観る人それぞれに訴えかけ、いろんな観かたができるのだなぁとHPに寄せられた感想や演出家・三由さんご自身の解説文などを読み、思った。
私にはこの不条理劇はネット社会とあまりにも符合する部分が多くて興味深く、暗喩のようで、観ていて背筋が寒くなった。そういう意味からもコリッチユーザーにはお薦めの一作。斬新な演出で見せてくれた三由さんには感謝します。
私が以前からお勧めしているブレヒトの芝居小屋のレトロな雰囲気を今回初めて堪能されたコリッチユーザーのかたもいらっしゃるようで嬉しく思います。都会の喧騒を離れ、時がゆったり流れているようなこの劇場の雰囲気がいつまでも保たれてほしいと願っています。
映像、衣装、舞台装置などにより、いままでのこの劇団の公演とはひと味違った仕上がりになっていて、ふだん新劇になじみがない小劇場ファンにも親しめるものとなっている。
長いステージの両側を客席が囲むかたちの舞台。舞台が道路そのものになっており、客席の背後も道路という設定で、俳優が通る。

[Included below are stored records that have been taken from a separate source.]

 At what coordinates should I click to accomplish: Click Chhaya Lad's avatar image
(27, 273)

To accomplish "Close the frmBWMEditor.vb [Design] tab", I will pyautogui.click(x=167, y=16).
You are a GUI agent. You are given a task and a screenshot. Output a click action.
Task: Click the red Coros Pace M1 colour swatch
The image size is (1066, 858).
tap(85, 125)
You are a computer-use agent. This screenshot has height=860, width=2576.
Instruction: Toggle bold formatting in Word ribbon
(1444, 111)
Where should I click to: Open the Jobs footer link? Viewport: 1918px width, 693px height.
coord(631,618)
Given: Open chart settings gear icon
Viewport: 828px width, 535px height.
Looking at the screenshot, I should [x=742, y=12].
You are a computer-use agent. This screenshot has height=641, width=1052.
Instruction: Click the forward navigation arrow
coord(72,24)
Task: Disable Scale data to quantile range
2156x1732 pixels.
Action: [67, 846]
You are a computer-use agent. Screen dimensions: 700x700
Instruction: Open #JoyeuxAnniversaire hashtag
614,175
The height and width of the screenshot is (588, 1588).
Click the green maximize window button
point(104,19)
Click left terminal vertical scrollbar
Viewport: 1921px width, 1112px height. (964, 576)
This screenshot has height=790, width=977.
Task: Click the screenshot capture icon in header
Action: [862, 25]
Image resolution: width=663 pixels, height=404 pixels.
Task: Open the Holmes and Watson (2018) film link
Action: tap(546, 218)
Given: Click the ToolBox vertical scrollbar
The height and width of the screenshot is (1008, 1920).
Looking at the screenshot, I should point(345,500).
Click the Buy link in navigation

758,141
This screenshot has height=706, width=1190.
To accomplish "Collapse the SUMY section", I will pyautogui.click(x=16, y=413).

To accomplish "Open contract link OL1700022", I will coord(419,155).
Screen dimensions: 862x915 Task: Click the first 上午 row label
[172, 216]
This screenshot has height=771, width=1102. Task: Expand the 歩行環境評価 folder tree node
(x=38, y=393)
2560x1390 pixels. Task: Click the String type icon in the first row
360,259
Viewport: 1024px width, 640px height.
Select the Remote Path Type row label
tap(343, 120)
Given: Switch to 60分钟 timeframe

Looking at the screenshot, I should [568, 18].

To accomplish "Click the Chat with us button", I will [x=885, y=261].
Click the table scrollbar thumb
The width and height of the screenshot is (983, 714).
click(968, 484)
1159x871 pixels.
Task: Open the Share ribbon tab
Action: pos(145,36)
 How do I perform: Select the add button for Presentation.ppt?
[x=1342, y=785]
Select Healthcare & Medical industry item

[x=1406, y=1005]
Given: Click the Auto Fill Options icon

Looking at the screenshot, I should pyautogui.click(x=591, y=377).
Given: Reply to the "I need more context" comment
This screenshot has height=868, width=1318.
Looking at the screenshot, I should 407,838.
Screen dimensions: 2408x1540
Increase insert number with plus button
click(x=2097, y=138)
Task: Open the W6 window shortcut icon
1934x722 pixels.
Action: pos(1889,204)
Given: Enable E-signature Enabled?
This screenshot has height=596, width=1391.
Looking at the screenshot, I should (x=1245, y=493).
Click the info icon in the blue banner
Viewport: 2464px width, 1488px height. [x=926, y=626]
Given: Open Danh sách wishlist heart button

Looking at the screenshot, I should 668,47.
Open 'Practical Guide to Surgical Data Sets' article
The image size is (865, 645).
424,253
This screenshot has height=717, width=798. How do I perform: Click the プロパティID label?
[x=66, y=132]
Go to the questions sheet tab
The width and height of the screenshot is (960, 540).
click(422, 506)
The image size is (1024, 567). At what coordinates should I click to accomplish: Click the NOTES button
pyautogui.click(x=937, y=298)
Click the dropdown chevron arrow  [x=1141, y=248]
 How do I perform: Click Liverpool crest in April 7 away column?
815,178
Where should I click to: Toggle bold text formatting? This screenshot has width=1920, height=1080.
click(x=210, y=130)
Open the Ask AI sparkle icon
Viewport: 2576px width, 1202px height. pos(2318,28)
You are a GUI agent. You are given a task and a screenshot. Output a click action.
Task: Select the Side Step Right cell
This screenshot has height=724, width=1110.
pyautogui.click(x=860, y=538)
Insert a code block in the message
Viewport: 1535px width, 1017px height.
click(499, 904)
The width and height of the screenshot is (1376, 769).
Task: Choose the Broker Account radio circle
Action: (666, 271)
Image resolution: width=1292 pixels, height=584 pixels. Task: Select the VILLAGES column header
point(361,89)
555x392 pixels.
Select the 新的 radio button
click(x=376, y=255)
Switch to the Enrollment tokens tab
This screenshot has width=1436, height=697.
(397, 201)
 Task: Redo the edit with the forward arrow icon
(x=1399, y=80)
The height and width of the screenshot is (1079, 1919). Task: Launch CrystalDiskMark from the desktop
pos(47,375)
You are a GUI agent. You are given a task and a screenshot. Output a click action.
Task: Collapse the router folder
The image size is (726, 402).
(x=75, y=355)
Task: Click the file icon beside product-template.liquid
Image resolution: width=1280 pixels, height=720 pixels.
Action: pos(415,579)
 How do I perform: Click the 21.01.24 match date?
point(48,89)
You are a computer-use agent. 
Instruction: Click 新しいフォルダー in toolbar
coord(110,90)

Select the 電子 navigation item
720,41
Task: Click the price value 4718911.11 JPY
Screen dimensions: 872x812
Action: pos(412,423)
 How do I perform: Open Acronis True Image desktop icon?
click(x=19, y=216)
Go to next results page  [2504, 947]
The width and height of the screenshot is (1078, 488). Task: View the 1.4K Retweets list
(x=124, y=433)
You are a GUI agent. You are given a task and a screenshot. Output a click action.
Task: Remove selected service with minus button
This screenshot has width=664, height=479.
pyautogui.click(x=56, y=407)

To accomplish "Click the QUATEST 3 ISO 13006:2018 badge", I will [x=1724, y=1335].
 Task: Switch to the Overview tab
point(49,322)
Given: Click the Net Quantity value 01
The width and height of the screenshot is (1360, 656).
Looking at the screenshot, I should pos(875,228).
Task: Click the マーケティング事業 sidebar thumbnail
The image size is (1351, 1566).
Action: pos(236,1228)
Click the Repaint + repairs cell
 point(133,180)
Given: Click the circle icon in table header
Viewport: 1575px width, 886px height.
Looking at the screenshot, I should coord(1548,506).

メインステージをファッショナブルな衣装の俳優が歩くと、まるでファッションショー会場のような趣。今回のフォークロア調の衣装はアースカラーを基調にした色彩も美しく、秀逸だった。
かのんぷ♪の生演奏も、劇の邪魔にならずに美しくなじんでいた。
2011/02/22 14:53
2011/02/21 10:49
コメントありがとうございました。
ほかのみなさんのような立派な解釈ができず、はなはだ手前勝手の解釈になってしまい、申し訳ありません。でも、個人的には人生のよき勉強をさせていただいた気分で、三由さんにも劇団のみなさん、スタッフのかたがたにも大変感謝しております。ありがとうございました。
これからも、劇団の貴重な財産である名作古典と、このような斬新な演出による意欲作(70年代の作品ではありますが)とを並行して上演していただければ嬉しく思います。